Published May 7, 2026
Accessible cyberinfrastructure is helping researchers transform rich cancer datasets into clinical insight
Cancer researchers today have access to an unprecedented volume of clinical and genomic data. The challenge is no longer simply collecting information; it is finding ways to analyze that data at scale and translate it into clinically meaningful insights.
Researchers at the University of Missouri are using the FABRIC testbed, a globally distributed research infrastructure designed for advanced computing and experimentation, to apply artificial intelligence and machine learning techniques to large-scale cancer datasets. Their work explores how computational models can help predict survivability outcomes and uncover patterns across thousands of metastatic cancer cases.
At the center of the project is a publicly available dataset from Memorial Sloan Kettering Cancer Center containing information from approximately 25,000 patients across 27 tumor types, including clinical variables, staging information, treatment regimens, and genomic markers. The richness of the dataset created an opportunity to move beyond traditional statistical analyses and apply machine learning methods to identify new insights.
“We wanted to explore what machine learning could reveal beyond conventional statistical methods,” said Dr. Praveen Rao, associate professor of electrical engineering and computer science at the University of Missouri. “FABRIC became the platform that allowed us to run those experiments and iterate quickly.”
From clinical questions to computational discovery
The project began as part of an NSF CC* grant focused on scalable human genome analysis using FABRIC. As part of the grant, Rao sought to train PhD student Polycarp Nalela in health informatics and data-driven cancer research.
The team turned to the MSK-MET dataset, a widely used resource from Memorial Sloan Kettering that includes metastatic cancer cases spanning multiple organ systems. Because the dataset combines both clinical and molecular information, it provided an ideal foundation for machine learning and interpretability analysis.
Dr. Deepthi Rao, a gastrointestinal pathologist and clinical informatics expert who previously trained at Memorial Sloan Kettering, helped bring the clinical perspective to the work.
“This is an exceptionally rich dataset,” said Deepthi. “You have survival data, staging, histologic subtypes, treatment regimens, and genomic information all together. Clinically, that makes it incredibly valuable.”
This collaboration between computer science and clinical expertise proved essential in shaping the questions the models would address, from survivability prediction to identifying patterns in aggressive and rare cancers.
Making advanced computing accessible
For this project, FABRIC served as the team’s primary computing platform.
Using FABRIC’s virtual machines and integrated Jupyter notebook environment, the researchers were able to perform large-scale data analysis, train machine learning models, and repeatedly rerun experiments throughout the peer-review process.
The notebook environment was especially important for enabling researchers from non-computer science backgrounds to work comfortably within advanced cyberinfrastructure.
“Not everybody is a hardcore computer scientist working from the Linux terminal,” said Praveen. “For data scientists and informatics students, having a familiar notebook interface made the transition seamless.”

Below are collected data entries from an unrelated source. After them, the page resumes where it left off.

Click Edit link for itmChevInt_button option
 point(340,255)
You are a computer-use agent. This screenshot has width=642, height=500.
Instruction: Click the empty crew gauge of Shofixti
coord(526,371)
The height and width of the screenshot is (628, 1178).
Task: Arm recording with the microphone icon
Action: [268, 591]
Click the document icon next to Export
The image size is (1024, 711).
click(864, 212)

This accessibility is a key part of FABRIC’s broader impact: lowering the technical barriers that often prevent domain scientists from leveraging advanced computing resources.
Rather than investing in costly local infrastructure or paying for commercial cloud services, the team was able to run extensive experiments at no additional computing cost.
“That saved us a lot of money,” Praveen said. “We didn’t need to pay cloud computing fees or build our own lab resources.”
Enabling the next generation of AI-driven cancer research
The publication represents only the beginning of a broader research trajectory.
The team is now expanding the work to include AI model training on genomic data using FABRIC’s GPU resources, with a focus on survivability prediction and clinically actionable insights. Future directions include identifying precursor patterns in aggressive cancers such as pancreatic adenocarcinoma, analyzing rare tumor types, and exploring whole-slide pathology images through AI-assisted pattern recognition.
For clinicians, the potential is significant. “Now both the data and the technology are there,” said Deepthi Rao. “I think the sky is the limit.” The team also sees broader applications beyond oncology, from genomics and food sciences to zoology and digital pathology, all supported by the same scalable computing framework.
By making high-performance computing and AI infrastructure accessible to domain scientists, FABRIC is helping researchers move faster from complex datasets to discoveries that can ultimately improve patient care.